Bollato come traditore e braccato dagli ex compagni, Vincenzo si isola portando la famiglia in un luogo segreto e sorvegliato; Angela ha il divieto assoluto di uscire, ma un giorno scavalca il muro e va a danza con Lucia. Il padre la cerca, i sicari lo seguono, Vincenzo riesce a fare scudo alla sua bambina ma a restare a terra dopo la pioggia di fuoco è l’innocente Lucia.
Angela è distrutta e la madre per scuoterla la porta di nascosto a scuola da Lorenza, in piena notte. A differenza del marito, che vediamo tormentato e che di sicuro vuol bene alla figlioletta ma non sa cambiare strada, anzi va sempre più a fondo, Nunzia trova nell’amore per Angela la forza di ribellarsi a tutto un sistema di vita. L’inizio della sua presa di coscienza è forse quando la bambina le urla “Fai tutto quello che papà ti dice, lui non ti rispetta”.

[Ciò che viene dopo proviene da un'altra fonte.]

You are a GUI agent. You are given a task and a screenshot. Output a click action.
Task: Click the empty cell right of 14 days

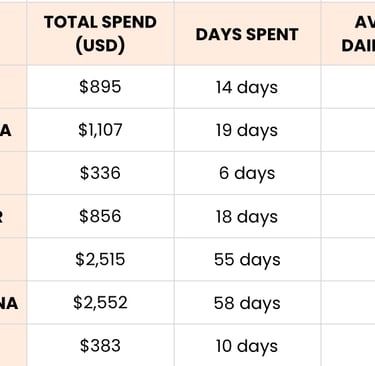[x=348, y=87]
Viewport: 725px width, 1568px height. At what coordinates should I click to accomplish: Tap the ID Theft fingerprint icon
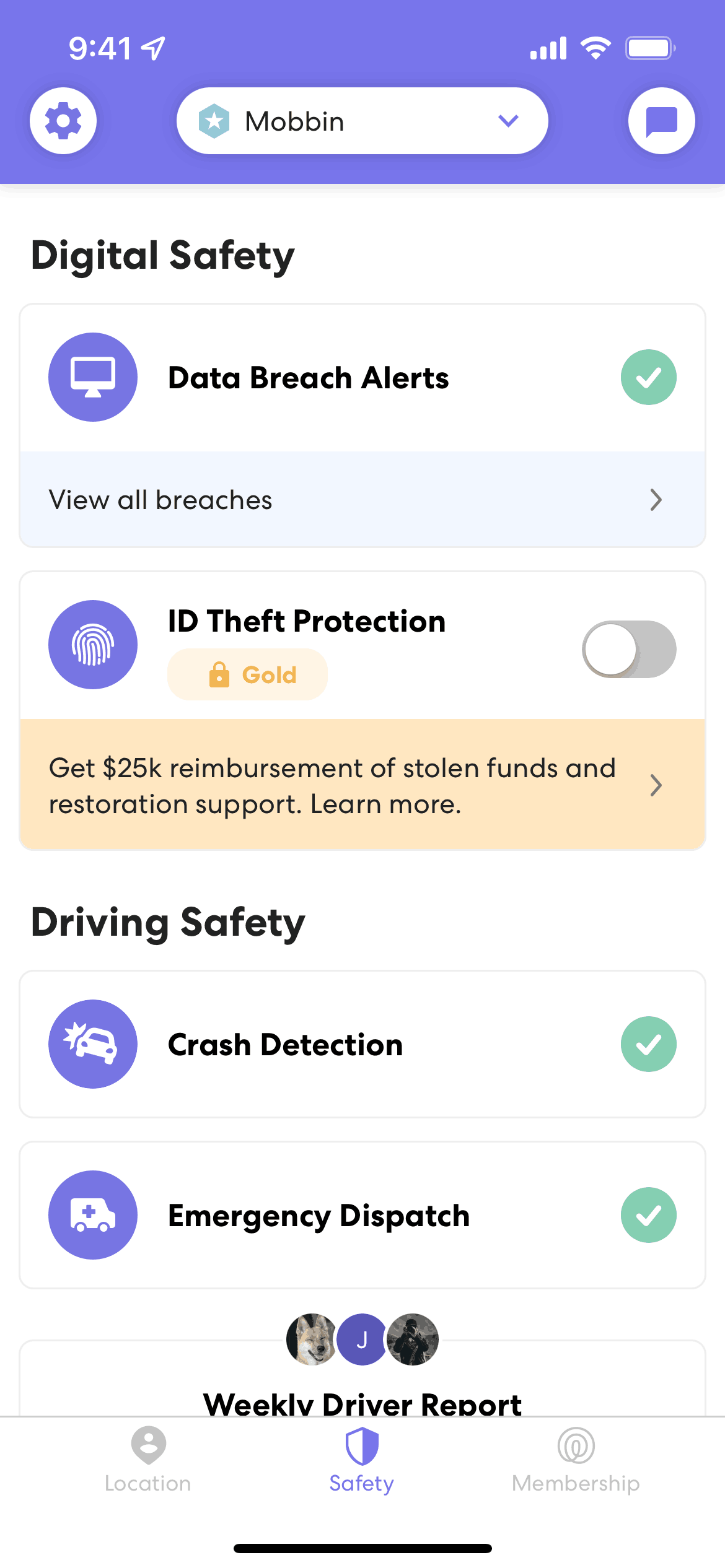[x=93, y=645]
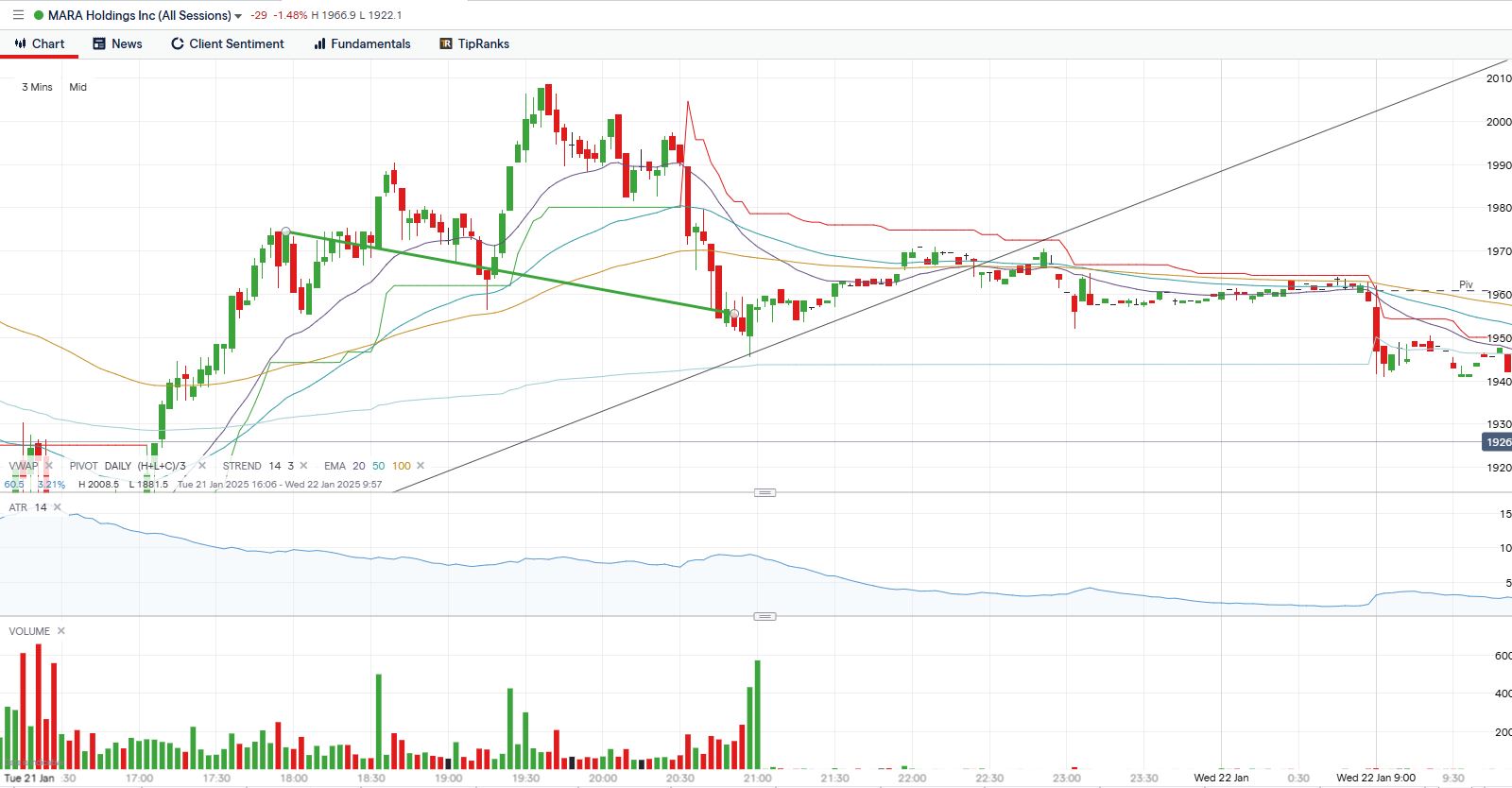Grab the resize handle between ATR and Volume
Image resolution: width=1512 pixels, height=788 pixels.
pos(765,616)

Vincenzo infatti benché innamoratissimo della moglie ha ancora la mentalità da marito padrone e quindi anche da padre padrone, i ceffoni sono all’ordine del giorno se viene contraddetto, e alla fine giunge a ordinare a uno scagnozzo di dare alle fiamme la scuola “In punta di piedi”.
Lorenza non ha più niente, neanche la speranza di poter cambiare le cose nella sua patria, e accetta di andare a Parigi con l’amico che le ha dichiarato il suo amore. Per il bene della figlia Nunzia matura, fino a rinunciare a tutto ciò che ama: addormenta marito e scagnozzi col sonnifero nella pummarola (manco a dirlo… un po’ mi veniva da ridere) e dopo aver affidato Angela a Lorenza chiama i Carabinieri e fa arrestare tutti. Meglio in carcere che ammazzato, spiega a Vincenzo, e la bambina potrà seguire il suo sogno e avere una vita vera, una vita normale.
Dieci anni dopo la rivediamo, non più con abiti costosi e un po’ “tamarri” ma col grembiule di un lavoro umile e onesto, leggere le lettere della figlia ormai cresciuta che riuscirà infine a raggiungere la sera del suo debutto all’Opéra di Parigi.
(Conoscendo un po’ i meandri della burocrazia mi son chiesta come fosse possibile: probabilmente Nunzia ha aderito a un programma di protezione per i testimoni di giustizia acconsentendo all’affido di Angela e al suo espatrio…)
Una bella storia tutta al femminile, ispirata a una vicenda reale ma senza riferimenti diretti a luoghi o persone (così viene spiegato nei titoli di coda), con qualche difficoltà di comprensione nei punti in cui si parla in dialetto; dove resta però l’amarezza di aver dovuto fuggire all’estero, non solo per realizzarsi professionalmente, ma proprio per salvarsi dalla condanna di essere nati in luoghi dove ci chiediamo se sia possibile redenzione. Sarò retorica, ma avrei preferito che Angela potesse studiare al San Carlo di Napoli anziché all’Opéra di Parigi. E spero ci siano altre Lorenza, nella realtà, a dare speranza, a dare un’alternativa ai bambini che vivono all’ombra del potere criminale.